Bioprocess Sampling Systems: Find the Right Sampling Approach for Your Needs

This article describes key elements of different sampling solutions to help you identify the most suitable sampling strategy for your process.

Manual and Automated Sampling

Closed sterile sampling provides the highest levels of safety and security for critical sampling steps throughout your manufacturing process. Sterile samples are collected manually with systems that do not compromise the process during sample collection and assure that the sample is representative of the process. Sterile samples are then tested off-line in a lab or testing facility. Off-line measurements require time for sample preparation and analysis and usually results in delays in data availability.
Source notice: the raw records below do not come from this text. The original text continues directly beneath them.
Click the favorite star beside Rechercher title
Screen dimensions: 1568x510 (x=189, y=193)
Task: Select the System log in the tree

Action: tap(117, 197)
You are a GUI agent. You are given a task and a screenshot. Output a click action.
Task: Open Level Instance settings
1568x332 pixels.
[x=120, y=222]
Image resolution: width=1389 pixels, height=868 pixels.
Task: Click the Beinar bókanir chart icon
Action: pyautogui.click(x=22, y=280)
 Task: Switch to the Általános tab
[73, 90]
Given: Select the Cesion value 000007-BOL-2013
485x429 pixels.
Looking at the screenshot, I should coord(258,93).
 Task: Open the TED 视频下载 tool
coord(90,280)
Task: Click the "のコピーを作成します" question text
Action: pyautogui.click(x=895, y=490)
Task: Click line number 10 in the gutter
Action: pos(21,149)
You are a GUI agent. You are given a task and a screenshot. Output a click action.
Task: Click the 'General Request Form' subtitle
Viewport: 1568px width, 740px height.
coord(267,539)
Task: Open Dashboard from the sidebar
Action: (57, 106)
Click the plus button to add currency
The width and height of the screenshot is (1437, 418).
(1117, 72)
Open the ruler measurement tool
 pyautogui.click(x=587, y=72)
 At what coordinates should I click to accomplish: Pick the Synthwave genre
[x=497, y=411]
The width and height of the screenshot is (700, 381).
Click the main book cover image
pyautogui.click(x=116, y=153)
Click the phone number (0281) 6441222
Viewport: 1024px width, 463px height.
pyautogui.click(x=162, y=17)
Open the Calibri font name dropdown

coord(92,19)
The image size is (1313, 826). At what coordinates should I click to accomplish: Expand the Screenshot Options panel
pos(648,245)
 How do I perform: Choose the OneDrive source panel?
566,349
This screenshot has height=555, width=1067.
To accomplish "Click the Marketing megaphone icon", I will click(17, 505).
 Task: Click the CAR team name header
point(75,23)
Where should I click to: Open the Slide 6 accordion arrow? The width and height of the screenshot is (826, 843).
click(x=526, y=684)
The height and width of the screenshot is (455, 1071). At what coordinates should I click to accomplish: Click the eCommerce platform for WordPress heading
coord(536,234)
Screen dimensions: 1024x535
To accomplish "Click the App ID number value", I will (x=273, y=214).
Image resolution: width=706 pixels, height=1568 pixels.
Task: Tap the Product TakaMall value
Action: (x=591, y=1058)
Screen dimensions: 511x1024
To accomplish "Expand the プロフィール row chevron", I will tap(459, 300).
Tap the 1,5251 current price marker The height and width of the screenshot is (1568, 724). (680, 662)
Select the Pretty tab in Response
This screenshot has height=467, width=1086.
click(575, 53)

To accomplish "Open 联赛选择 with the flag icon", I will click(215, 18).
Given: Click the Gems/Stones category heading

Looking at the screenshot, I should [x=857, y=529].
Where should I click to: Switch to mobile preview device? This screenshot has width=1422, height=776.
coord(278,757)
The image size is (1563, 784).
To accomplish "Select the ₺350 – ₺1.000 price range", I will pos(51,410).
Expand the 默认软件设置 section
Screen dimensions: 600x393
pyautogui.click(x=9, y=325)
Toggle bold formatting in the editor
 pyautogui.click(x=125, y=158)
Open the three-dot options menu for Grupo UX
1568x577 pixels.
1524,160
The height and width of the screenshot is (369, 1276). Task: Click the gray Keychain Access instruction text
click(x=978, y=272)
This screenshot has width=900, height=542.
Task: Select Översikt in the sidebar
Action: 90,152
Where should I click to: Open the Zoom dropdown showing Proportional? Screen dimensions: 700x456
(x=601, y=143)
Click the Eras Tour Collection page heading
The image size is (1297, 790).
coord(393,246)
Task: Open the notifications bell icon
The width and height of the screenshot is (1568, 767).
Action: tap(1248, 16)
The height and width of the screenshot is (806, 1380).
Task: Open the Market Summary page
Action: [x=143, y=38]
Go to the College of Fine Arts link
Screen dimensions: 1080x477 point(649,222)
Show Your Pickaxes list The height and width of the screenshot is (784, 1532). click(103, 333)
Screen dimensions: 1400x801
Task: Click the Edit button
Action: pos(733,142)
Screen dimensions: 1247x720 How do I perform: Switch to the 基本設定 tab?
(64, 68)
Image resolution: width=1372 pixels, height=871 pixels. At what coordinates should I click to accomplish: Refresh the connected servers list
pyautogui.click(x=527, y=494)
For bioburden, mycoplasma, and endotoxin testing, where samples are typically collected manually and transported away from the production environment for analysis, closed sterile sampling technologies such as NovaSeptum^® GO systems or NovaSeptum^® SURe assemblies are recommended (Figure 1).

Automated sampling is an essential tool for monitoring critical process parameters (CPPs) and critical quality attributes (CQAs) and the data collected is vital to the success of process analytical technology (PAT) implementation. An overarching goal of the PAT framework is to encourage more efficient strategies for development, manufacturing, and quality and to build quality into products rather than confirming at the end of the process. This science-driven, risk-based, proactive approach introduces the concept of Quality by Design (QbD) and is endorsed by the International Council for Harmonization (ICH).

In automated sampling, samples are collected at frequent intervals then transported automatically to primary or secondary destinations including analyzers. Samples require no manual intervention, and analysis is usually performed on-line or at-line close to the sampling source. Furthermore, some automated sampling solutions can sample from multiple sources and direct the samples to multiple analyzers in parallel. This approach significantly improves the speed and efficiency of sampling, enabling more efficient process monitoring and is particularly useful in a process development environment where large quantities of analytical data need to be analyzed. For GMP manufacturing, automated sampling systems such as the MAST^® Autosampling Solution can accelerate moving towards real-time batch release through holistic PAT implementation (Figure 1).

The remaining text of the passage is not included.